With two Titans pinching him, he was already in dire straits, relying purely on his winged boots to dodge at high speed.
And then, just as he focused on breaking through and was about to escape—he ran headlong into Thor.
"Don't even think about it!"
The chaotic Mount Olympus was no longer under Zeus's suppressive aura, so the difficulty for Thor to wield lightning here had dropped by countless notches.
The muscle in Thor's right arm bunched. The sky for several kilometers around split with webbed seams of blue-violet lightning. A gale whipped mountain grit and grass into a vortex.
Under that pressure, Hermes's overly slender frame looked like a torn scrap of parchment floating in the air.
Even with his calf already smeared in golden blood from being grazed by a Titan, he kept pumping his legs among the clouds in frantic flight on those famed winged sandals.
But as sparks spat from his talaria in midair, he realized he'd strayed into the enemy thunder god's domain.

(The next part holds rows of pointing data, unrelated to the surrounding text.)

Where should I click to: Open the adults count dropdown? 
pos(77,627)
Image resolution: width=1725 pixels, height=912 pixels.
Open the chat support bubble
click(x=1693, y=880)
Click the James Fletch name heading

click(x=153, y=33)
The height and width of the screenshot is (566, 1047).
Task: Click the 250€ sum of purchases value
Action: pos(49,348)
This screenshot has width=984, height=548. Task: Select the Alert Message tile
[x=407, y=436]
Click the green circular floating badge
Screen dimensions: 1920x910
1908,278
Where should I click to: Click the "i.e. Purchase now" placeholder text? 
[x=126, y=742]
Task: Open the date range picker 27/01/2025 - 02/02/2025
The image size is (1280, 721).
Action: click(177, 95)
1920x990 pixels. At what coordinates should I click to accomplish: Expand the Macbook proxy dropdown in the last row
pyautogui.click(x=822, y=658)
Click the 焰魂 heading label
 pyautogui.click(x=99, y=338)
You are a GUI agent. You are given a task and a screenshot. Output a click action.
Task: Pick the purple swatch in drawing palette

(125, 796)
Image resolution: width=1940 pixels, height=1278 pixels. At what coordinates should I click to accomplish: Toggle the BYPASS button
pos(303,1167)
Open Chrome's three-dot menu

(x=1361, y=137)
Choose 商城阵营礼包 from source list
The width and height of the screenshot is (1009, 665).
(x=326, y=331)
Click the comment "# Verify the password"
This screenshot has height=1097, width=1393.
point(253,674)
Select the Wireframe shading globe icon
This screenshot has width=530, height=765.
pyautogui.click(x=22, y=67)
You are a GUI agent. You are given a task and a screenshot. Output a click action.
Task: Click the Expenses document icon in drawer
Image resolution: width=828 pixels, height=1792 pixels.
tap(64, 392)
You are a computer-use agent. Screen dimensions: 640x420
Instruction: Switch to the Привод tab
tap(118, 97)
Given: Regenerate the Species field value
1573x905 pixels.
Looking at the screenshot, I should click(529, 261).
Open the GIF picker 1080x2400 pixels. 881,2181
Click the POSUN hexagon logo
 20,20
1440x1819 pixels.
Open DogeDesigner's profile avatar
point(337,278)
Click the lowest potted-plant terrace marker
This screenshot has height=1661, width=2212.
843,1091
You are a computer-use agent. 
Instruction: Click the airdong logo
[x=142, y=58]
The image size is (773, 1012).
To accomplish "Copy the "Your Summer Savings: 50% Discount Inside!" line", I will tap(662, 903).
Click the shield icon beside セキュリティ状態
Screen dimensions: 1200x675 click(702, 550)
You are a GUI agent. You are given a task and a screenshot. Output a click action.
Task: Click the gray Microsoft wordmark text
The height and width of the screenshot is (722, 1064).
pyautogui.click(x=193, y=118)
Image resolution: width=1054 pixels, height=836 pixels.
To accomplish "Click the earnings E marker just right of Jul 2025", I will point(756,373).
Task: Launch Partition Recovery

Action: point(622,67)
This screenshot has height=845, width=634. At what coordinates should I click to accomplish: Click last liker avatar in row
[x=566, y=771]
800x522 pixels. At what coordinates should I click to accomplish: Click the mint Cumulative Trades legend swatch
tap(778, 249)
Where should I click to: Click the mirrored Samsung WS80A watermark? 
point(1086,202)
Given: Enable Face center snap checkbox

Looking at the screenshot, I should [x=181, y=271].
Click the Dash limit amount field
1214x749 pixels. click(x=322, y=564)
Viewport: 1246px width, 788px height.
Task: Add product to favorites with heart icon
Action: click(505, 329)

"No—" As if to answer Hermes's cry, Thor's guttural shout rolled out like a thunderclap. Mjölnir, which had been whirling faster than any windmill, slipped from his hand.
In every onlooker's vision, the raging hammer cleaved the world crosswise in two. The blocky head seemed to melt into white-hot liquid metal, and as it streaked by it casually vaporized three thunderclouds.
The hammer's shadow swelled in Hermes's pupils as he looked back, his Adam's apple bobbing violently without a sound. He didn't even manage to lift the caduceus—golden staff engraved with wings and two entwined serpents—behind him before the blow landed.